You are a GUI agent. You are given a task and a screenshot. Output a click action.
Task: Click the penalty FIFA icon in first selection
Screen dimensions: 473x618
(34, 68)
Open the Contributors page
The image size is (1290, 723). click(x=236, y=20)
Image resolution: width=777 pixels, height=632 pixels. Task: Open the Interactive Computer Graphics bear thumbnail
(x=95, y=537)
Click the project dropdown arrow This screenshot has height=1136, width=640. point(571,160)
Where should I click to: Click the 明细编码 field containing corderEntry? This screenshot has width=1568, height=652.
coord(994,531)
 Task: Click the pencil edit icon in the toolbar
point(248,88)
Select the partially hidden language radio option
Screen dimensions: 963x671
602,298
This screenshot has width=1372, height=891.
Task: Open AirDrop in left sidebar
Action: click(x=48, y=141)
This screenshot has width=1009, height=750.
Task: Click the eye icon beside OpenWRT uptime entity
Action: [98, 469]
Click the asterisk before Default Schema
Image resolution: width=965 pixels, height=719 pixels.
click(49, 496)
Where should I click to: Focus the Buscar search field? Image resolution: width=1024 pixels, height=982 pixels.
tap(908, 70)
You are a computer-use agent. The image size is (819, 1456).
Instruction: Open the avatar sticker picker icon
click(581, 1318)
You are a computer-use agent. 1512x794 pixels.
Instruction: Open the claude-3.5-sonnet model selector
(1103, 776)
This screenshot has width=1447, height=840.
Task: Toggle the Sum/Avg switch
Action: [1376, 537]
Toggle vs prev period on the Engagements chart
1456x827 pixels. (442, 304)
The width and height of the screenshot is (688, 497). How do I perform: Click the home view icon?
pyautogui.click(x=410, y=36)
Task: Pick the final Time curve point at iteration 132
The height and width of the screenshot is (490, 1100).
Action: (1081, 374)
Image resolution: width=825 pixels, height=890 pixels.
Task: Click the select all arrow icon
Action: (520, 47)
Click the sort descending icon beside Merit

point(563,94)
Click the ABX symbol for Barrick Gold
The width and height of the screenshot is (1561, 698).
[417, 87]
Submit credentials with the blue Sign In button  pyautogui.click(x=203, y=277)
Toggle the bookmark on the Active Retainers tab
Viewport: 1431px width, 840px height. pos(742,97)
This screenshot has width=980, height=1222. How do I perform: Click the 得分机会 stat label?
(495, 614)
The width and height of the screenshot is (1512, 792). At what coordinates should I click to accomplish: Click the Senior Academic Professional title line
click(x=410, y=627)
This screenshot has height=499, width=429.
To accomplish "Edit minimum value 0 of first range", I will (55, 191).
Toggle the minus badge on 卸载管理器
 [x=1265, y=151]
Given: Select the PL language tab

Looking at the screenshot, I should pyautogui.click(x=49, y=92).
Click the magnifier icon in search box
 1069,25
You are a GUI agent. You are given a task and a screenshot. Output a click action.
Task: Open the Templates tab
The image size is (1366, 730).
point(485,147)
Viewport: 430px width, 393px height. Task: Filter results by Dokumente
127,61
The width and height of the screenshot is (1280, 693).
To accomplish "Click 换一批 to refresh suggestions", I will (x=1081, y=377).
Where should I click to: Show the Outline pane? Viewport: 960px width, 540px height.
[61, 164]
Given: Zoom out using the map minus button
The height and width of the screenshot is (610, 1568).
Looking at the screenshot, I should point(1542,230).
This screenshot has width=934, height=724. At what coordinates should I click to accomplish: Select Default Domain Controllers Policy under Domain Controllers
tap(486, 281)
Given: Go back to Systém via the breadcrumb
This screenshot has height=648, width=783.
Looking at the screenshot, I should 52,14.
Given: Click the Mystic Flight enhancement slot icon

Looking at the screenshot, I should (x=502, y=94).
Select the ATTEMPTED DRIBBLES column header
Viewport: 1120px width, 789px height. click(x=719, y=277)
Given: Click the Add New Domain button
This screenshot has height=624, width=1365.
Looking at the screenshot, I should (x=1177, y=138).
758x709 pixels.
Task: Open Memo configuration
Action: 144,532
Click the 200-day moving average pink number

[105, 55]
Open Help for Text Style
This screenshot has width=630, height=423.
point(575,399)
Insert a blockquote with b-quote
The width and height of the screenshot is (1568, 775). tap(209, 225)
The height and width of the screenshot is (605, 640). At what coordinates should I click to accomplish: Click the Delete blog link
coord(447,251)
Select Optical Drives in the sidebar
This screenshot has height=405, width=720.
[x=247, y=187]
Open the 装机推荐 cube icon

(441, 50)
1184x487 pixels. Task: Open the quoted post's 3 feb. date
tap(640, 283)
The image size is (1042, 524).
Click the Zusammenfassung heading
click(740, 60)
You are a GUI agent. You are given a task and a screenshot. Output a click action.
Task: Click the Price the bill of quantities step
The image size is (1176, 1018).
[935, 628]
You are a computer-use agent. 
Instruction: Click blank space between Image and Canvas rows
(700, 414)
....................
Return all of the data above line for line, without altering a single character.

## Completed exercise
You are a GUI agent. You are given a task and a screenshot. Output a click action.
Task: Click the penalty FIFA icon in first selection
Screen dimensions: 473x618
(34, 68)
Open the Contributors page
The image size is (1290, 723). click(x=236, y=20)
Image resolution: width=777 pixels, height=632 pixels. Task: Open the Interactive Computer Graphics bear thumbnail
(x=95, y=537)
Click the project dropdown arrow This screenshot has height=1136, width=640. point(571,160)
Where should I click to: Click the 明细编码 field containing corderEntry? This screenshot has width=1568, height=652.
coord(994,531)
 Task: Click the pencil edit icon in the toolbar
point(248,88)
Select the partially hidden language radio option
Screen dimensions: 963x671
602,298
This screenshot has width=1372, height=891.
Task: Open AirDrop in left sidebar
Action: click(x=48, y=141)
This screenshot has width=1009, height=750.
Task: Click the eye icon beside OpenWRT uptime entity
Action: [98, 469]
Click the asterisk before Default Schema
Image resolution: width=965 pixels, height=719 pixels.
click(49, 496)
Where should I click to: Focus the Buscar search field? Image resolution: width=1024 pixels, height=982 pixels.
tap(908, 70)
You are a computer-use agent. The image size is (819, 1456).
Instruction: Open the avatar sticker picker icon
click(581, 1318)
You are a computer-use agent. 1512x794 pixels.
Instruction: Open the claude-3.5-sonnet model selector
(1103, 776)
This screenshot has width=1447, height=840.
Task: Toggle the Sum/Avg switch
Action: [1376, 537]
Toggle vs prev period on the Engagements chart
1456x827 pixels. (442, 304)
The width and height of the screenshot is (688, 497). How do I perform: Click the home view icon?
pyautogui.click(x=410, y=36)
Task: Pick the final Time curve point at iteration 132
The height and width of the screenshot is (490, 1100).
Action: (1081, 374)
Image resolution: width=825 pixels, height=890 pixels.
Task: Click the select all arrow icon
Action: (520, 47)
Click the sort descending icon beside Merit

point(563,94)
Click the ABX symbol for Barrick Gold
The width and height of the screenshot is (1561, 698).
[417, 87]
Submit credentials with the blue Sign In button  pyautogui.click(x=203, y=277)
Toggle the bookmark on the Active Retainers tab
Viewport: 1431px width, 840px height. pos(742,97)
This screenshot has width=980, height=1222. How do I perform: Click the 得分机会 stat label?
(495, 614)
The width and height of the screenshot is (1512, 792). At what coordinates should I click to accomplish: Click the Senior Academic Professional title line
click(x=410, y=627)
This screenshot has height=499, width=429.
To accomplish "Edit minimum value 0 of first range", I will (55, 191).
Toggle the minus badge on 卸载管理器
 [x=1265, y=151]
Given: Select the PL language tab

Looking at the screenshot, I should pyautogui.click(x=49, y=92).
Click the magnifier icon in search box
 1069,25
You are a GUI agent. You are given a task and a screenshot. Output a click action.
Task: Open the Templates tab
The image size is (1366, 730).
point(485,147)
Viewport: 430px width, 393px height. Task: Filter results by Dokumente
127,61
The width and height of the screenshot is (1280, 693).
To accomplish "Click 换一批 to refresh suggestions", I will (x=1081, y=377).
Where should I click to: Show the Outline pane? Viewport: 960px width, 540px height.
[61, 164]
Given: Zoom out using the map minus button
The height and width of the screenshot is (610, 1568).
Looking at the screenshot, I should point(1542,230).
This screenshot has width=934, height=724. At what coordinates should I click to accomplish: Select Default Domain Controllers Policy under Domain Controllers
tap(486, 281)
Given: Go back to Systém via the breadcrumb
This screenshot has height=648, width=783.
Looking at the screenshot, I should 52,14.
Given: Click the Mystic Flight enhancement slot icon

Looking at the screenshot, I should (x=502, y=94).
Select the ATTEMPTED DRIBBLES column header
Viewport: 1120px width, 789px height. click(x=719, y=277)
Given: Click the Add New Domain button
This screenshot has height=624, width=1365.
Looking at the screenshot, I should (x=1177, y=138).
758x709 pixels.
Task: Open Memo configuration
Action: 144,532
Click the 200-day moving average pink number

[105, 55]
Open Help for Text Style
This screenshot has width=630, height=423.
point(575,399)
Insert a blockquote with b-quote
The width and height of the screenshot is (1568, 775). tap(209, 225)
The height and width of the screenshot is (605, 640). At what coordinates should I click to accomplish: Click the Delete blog link
coord(447,251)
Select Optical Drives in the sidebar
This screenshot has height=405, width=720.
[x=247, y=187]
Open the 装机推荐 cube icon

(441, 50)
1184x487 pixels. Task: Open the quoted post's 3 feb. date
tap(640, 283)
The image size is (1042, 524).
Click the Zusammenfassung heading
click(740, 60)
You are a GUI agent. You are given a task and a screenshot. Output a click action.
Task: Click the Price the bill of quantities step
The image size is (1176, 1018).
[935, 628]
You are a computer-use agent. 
Instruction: Click blank space between Image and Canvas rows
(700, 414)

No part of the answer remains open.